Phenotypic and functional analyses on T-cell subsets in lymph nodes of MRL/Mp-lpr/lpr mice.

By means of killing and/or FACS sorting the double-negative (DN) Lyt2-, L3T4- cells, Lyt2+ or L3T4+ cells and B220- cell populations were separated from T-cell-enriched lymph node (LN) cells of 4- to 5-month-old MRL/Mp-lpr/lpr mice. These highly purified cell populations were examined for their proliferative responses, interleukin 2 (IL2) production and expression of IL2 receptor (IL2R) in response to phorbol myristate acetate (PMA) and the calcium ionophore A23187 (A2) or PMA plus concanavalin A. The DNT-cell population was unable to respond to the stimuli and did not express IL2R. Thus the DN T cells, the major population responsible for the lymphadenopathy, possess fundamental defects in signal transduction as well as in the IL2-IL2R-mediated function. On the other hand, Lyt2+ or L3T4+ T cells obtained by sorting or B220- cells purified by the sorting after killing B220+ cells, exhibited proliferative responses indistinguishable from that of LN cells of the congenic MRL/Mp-+/+(+/+) mice.

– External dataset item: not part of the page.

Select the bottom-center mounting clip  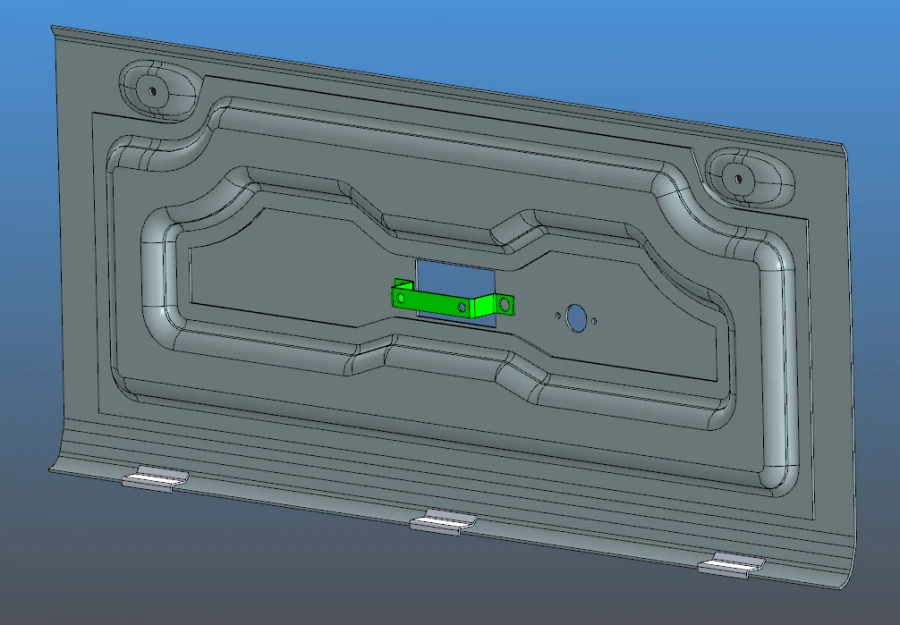444,521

These cells also expressed IL2R after stimulation, however, the amount of IL2 produced was significantly lower than that produced by congenic +/+ cells. This suggested that phenotypically normal Lyt2+ or L3T4+ T cells of lpr LNs also possess a partial defect in the signal transduction system for IL2 production under the influence of the lpr gene.